EXERCÍCIO A:
Indique se cada afirmação abaixo concorda com o texto de leitura, respondendo sim ou não e citando literalmente as palavras decisivas do texto. (i) Donald Trump declarou que os votos da eleição de 5 de novembro não valerão se houver dúvidas sobre a lisura do pleito. (ii) No Brasil, cada estado define a própria norma eleitoral. (iii) Os Estados Unidos têm um sistema eleitoral para cada estado.
___ TEXTO DE LEITURA
Recordista em anos recentes em oportunidades perdidas para afirmar os valores democráticos que fundamentam a Constituição de 1988, o Brasil terá em menos de três meses mais uma chance para mostrar ao mundo que somos uma democracia de verdade ou, alternativamente, omitir-se diante de uma nova tentativa de golpe nas Américas. Desta vez, a ameaça não virá do nosso entorno latino-americano. Tendo falhado duas vezes no mês passado na Venezuela, a despeito dos esforços de diplomatas e de militantes honrados do Partido dos Trabalhadores para fazer o certo ante a grosseira fraude eleitoral orquestrada pelo ditador Nicolás Maduro, o presidente terá agora que se posicionar com clareza ante a crise eleitoral que se desenha nos Estados Unidos.
Em contrate com o caso caraquenho, não poderemos ignorar a crise nem interferir nela propondo a realização de uma nova eleição, como o presidente Luiz Inácio Lula da Silva fez, espantosamente, na Venezuela, jogando no lixo a regra de ouro de não intervir em assuntos internos de outras nações, a não ser em circunstâncias excepcionais reconhecidas pela Organização das Nações Unidas.
O ex-presidente Donald Trump já afirmou publicamente mais de uma vez que os votos apurados nas eleições que se realizam no próximo 5 de novembro não valerão se houver quaisquer dúvidas sobre a lisura do pleito. Fomentar essas dúvidas é tarefa à qual ele e seus aliados têm-se dedicado na meia dúzia de Estados que devem decidir a disputa: Arizona, Geórgia, Nevada, Pensilvânia, Wisconsin e Michigan.
Diferentemente do que ocorre no Brasil, onde a norma eleitoral é comandada por lei federal e gerida por um braço especializado do Poder Judiciário – o Tribunal Superior Eleitoral –, os EUA têm 50 sistemas eleitorais, um por Estado. Isso torna mais fácil criar dúvidas e procurar melar o jogo. Foi o que Trump tentou fazer em 6 de janeiro de 2021, quando uma turba de aliados por ele convocada a Washington invadiu a sede do Congresso, numa violenta, criminosa, mas vã tentativa de impedir a proclamação da vitória de seu desafiante democrata, Joe Biden, pelo colégio eleitoral presidencial.
______
EXERCÍCIO B:
Reescreva as linhas dos dados, e não o texto de leitura, começando na linha que contém "Click the magnifying glass search icon" e terminando na última linha, trocando "pixels" por "px" e mantendo todo o resto igual. Deixe as imagens fora da resposta.
___ DADOS FORNECIDOS
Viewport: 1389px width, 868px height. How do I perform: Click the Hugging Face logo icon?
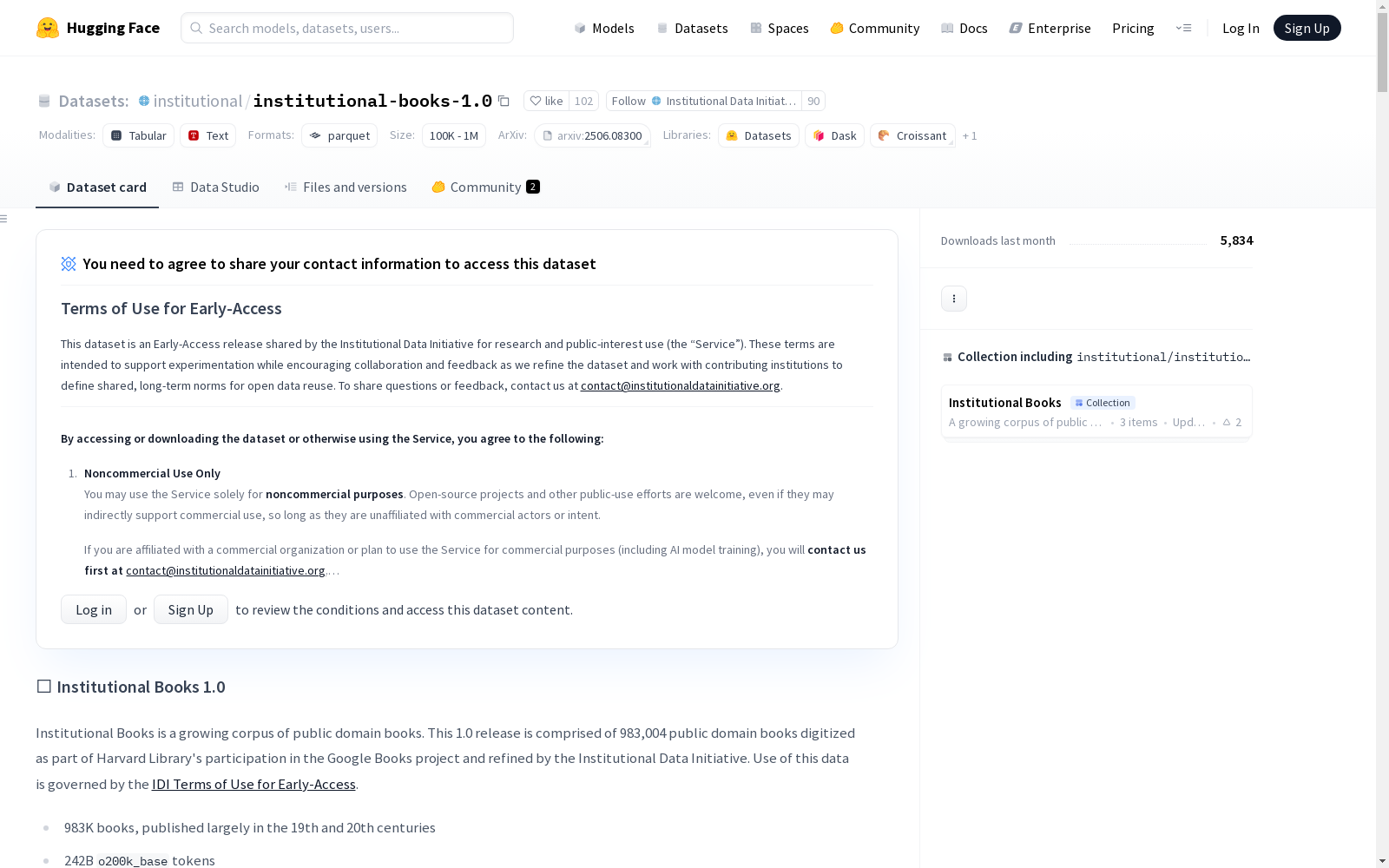pos(48,28)
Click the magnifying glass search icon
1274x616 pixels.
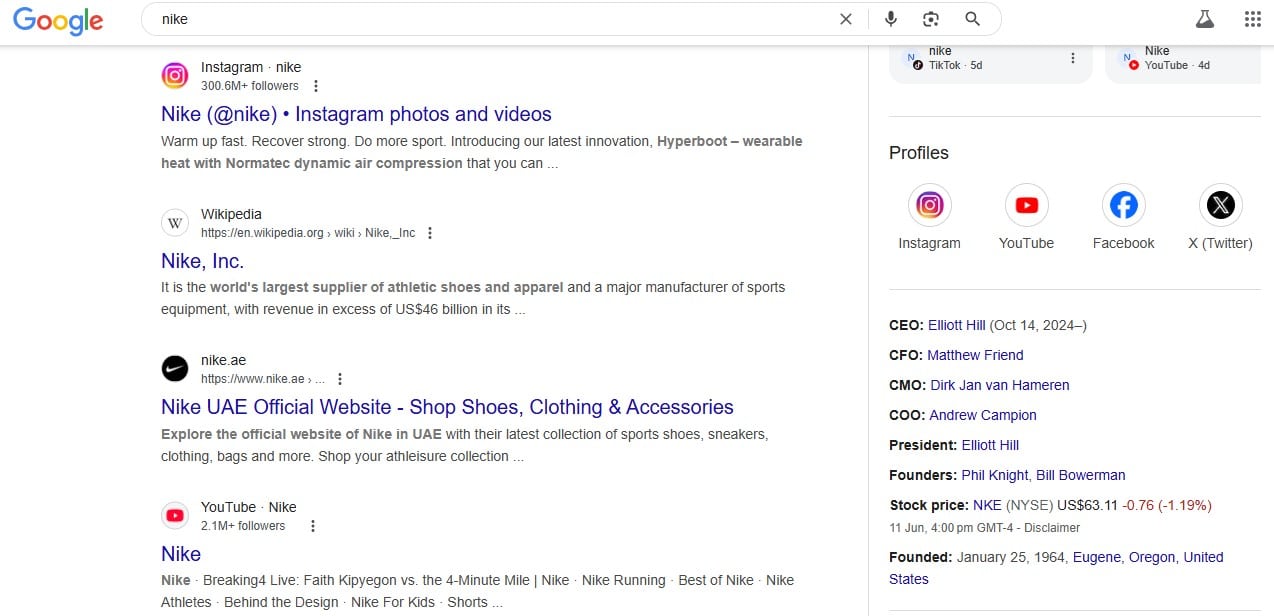click(972, 19)
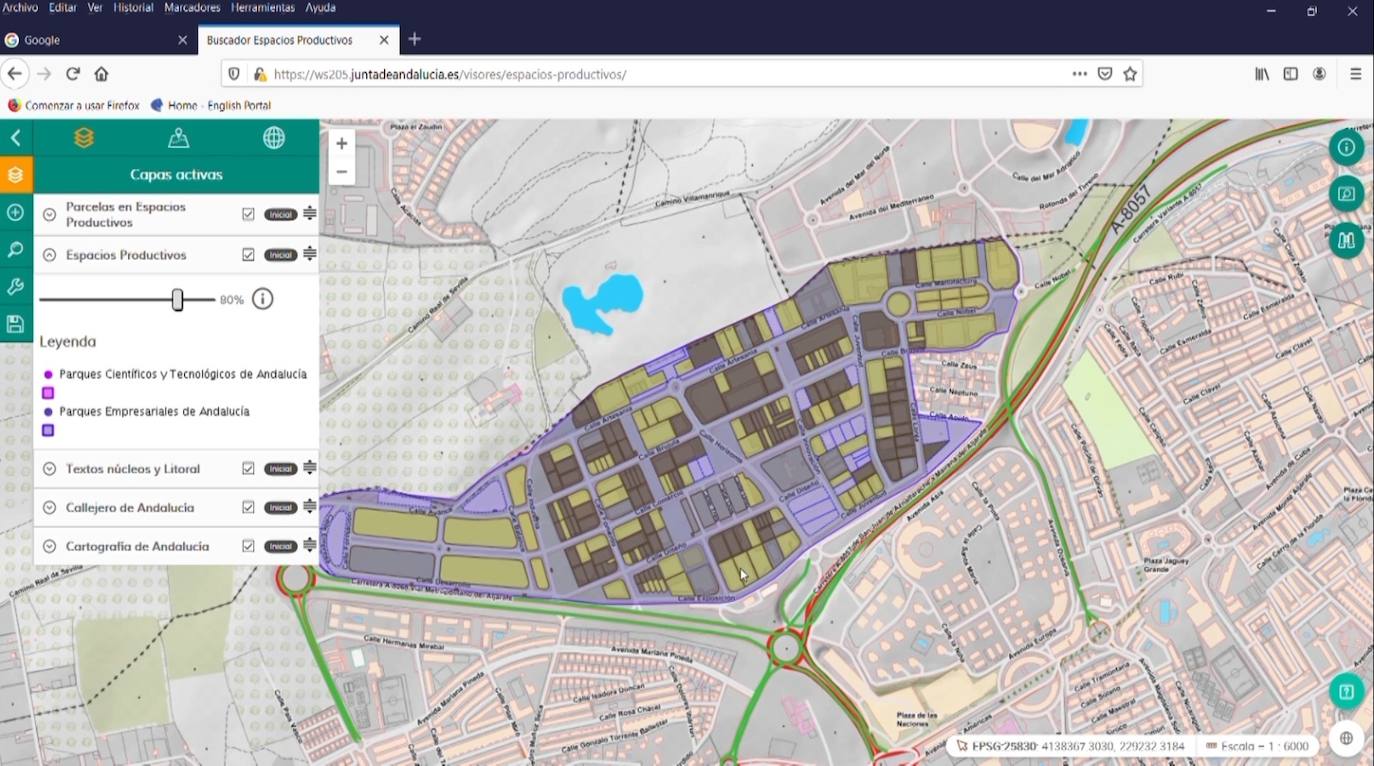Click the save diskette sidebar icon

click(x=15, y=324)
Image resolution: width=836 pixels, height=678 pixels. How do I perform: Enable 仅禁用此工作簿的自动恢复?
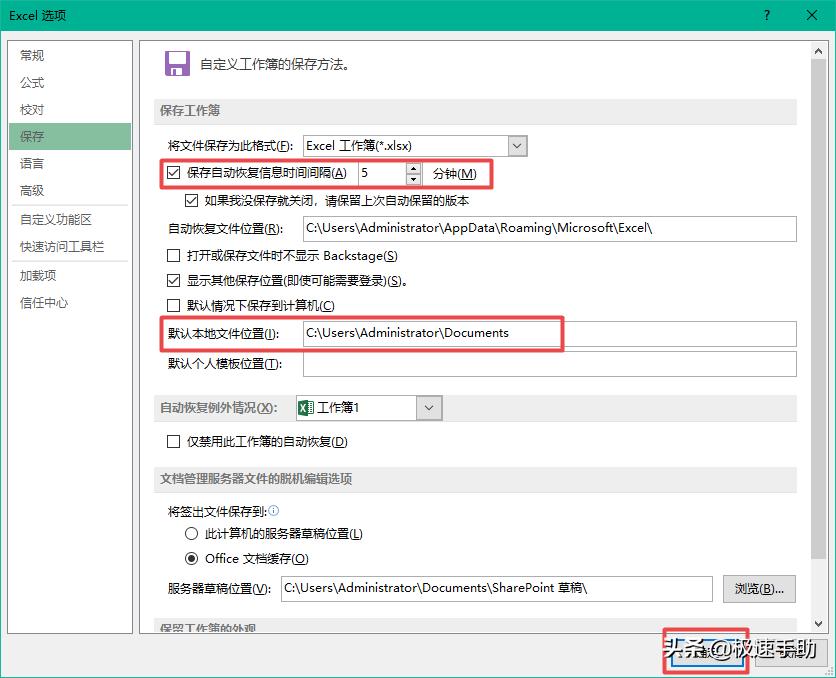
______
RESULTADO A:
(i) Sim: "os votos apurados nas eleições que se realizam no próximo 5 de novembro não valerão se houver quaisquer dúvidas sobre a lisura do pleito".
(ii) Não: "no Brasil, onde a norma eleitoral é comandada por lei federal".
(iii) Sim: "os EUA têm 50 sistemas eleitorais, um por Estado".

RESULTADO B:
Click the magnifying glass search icon
1274x616 px.
click(972, 19)
Click the save diskette sidebar icon

click(x=15, y=324)
Image resolution: width=836 px, height=678 px. How do I perform: Enable 仅禁用此工作簿的自动恢复?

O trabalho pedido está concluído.